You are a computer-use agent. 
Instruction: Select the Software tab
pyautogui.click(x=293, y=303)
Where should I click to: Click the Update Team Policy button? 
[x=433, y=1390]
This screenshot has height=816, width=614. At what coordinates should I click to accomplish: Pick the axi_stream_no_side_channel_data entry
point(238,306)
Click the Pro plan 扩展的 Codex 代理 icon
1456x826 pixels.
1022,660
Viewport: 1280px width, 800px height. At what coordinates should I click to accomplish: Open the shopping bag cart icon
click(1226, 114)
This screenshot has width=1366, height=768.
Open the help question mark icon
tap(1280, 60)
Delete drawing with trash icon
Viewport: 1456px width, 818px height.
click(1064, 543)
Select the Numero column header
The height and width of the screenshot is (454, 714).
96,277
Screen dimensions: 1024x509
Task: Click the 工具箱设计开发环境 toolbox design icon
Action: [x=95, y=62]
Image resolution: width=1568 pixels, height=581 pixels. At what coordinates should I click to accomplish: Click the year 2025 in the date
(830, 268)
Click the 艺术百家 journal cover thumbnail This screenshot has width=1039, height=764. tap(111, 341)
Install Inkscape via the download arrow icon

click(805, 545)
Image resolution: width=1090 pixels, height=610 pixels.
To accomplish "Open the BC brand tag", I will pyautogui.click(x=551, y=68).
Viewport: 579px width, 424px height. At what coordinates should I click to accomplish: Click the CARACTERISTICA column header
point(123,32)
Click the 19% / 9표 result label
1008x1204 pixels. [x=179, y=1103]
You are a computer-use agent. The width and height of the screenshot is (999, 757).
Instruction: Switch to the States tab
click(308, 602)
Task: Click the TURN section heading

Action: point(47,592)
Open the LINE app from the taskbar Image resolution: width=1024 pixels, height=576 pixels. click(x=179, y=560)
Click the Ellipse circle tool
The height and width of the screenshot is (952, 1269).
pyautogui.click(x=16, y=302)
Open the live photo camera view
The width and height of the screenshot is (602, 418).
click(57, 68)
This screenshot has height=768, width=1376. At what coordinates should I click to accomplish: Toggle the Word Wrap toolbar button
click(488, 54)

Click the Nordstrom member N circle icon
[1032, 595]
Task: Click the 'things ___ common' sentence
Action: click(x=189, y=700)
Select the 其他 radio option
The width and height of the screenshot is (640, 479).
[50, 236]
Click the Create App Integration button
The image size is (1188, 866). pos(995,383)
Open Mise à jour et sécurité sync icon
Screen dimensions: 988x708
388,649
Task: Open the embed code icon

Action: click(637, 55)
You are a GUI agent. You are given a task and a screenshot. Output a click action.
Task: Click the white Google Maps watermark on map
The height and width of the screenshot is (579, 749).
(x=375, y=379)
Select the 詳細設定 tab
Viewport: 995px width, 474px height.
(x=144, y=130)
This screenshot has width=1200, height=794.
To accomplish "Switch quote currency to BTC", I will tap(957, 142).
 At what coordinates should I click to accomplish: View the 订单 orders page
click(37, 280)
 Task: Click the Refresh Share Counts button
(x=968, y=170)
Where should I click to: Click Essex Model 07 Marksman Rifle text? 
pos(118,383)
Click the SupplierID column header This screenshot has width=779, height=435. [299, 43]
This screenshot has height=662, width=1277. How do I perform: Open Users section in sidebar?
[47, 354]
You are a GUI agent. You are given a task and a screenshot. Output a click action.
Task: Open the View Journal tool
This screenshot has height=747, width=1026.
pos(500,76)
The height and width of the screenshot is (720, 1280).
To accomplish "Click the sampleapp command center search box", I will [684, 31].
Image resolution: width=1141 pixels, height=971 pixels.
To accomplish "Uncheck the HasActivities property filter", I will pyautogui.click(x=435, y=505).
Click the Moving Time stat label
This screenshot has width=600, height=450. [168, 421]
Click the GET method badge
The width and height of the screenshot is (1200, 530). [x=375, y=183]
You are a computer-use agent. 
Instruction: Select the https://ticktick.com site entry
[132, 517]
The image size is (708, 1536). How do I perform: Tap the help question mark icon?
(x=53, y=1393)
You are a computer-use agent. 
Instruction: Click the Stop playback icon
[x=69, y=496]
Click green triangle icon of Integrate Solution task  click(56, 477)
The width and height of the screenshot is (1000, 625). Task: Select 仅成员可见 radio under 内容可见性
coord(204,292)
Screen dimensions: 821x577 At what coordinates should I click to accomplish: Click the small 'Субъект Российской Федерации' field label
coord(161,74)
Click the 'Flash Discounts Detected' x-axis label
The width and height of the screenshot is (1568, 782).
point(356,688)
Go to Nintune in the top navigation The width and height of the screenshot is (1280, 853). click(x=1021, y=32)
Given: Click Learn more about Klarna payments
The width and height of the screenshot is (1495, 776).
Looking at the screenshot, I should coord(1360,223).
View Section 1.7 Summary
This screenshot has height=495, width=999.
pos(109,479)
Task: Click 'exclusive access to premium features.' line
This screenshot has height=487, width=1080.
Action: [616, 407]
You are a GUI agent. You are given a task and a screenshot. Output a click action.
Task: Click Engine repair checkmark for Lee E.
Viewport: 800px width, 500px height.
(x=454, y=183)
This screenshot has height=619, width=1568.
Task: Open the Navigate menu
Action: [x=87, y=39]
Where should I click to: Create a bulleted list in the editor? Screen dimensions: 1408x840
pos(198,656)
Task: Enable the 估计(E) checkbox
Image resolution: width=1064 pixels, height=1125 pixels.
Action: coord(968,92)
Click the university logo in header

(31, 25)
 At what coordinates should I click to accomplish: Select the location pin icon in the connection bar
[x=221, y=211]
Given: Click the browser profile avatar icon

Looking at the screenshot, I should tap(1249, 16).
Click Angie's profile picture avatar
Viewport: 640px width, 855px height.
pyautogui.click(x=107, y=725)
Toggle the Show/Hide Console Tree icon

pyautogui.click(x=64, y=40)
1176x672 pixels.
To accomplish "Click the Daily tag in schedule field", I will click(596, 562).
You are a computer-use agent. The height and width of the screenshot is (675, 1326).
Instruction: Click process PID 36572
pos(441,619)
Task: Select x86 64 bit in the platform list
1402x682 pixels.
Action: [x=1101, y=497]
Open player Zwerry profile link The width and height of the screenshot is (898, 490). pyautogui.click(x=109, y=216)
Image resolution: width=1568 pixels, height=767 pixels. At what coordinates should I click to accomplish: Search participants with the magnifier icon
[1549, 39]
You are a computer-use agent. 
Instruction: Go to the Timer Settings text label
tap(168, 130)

* **The problem**: All lines in the listing above between the line with "Click the SupplierID" and the line with "The height and width of the screenshot is (720, 1280).", inclusive, should be set down exactly, and no line outside that range.

* **Task output**:
Click the SupplierID column header This screenshot has width=779, height=435. [299, 43]
This screenshot has height=662, width=1277. How do I perform: Open Users section in sidebar?
[47, 354]
You are a GUI agent. You are given a task and a screenshot. Output a click action.
Task: Open the View Journal tool
This screenshot has height=747, width=1026.
pos(500,76)
The height and width of the screenshot is (720, 1280).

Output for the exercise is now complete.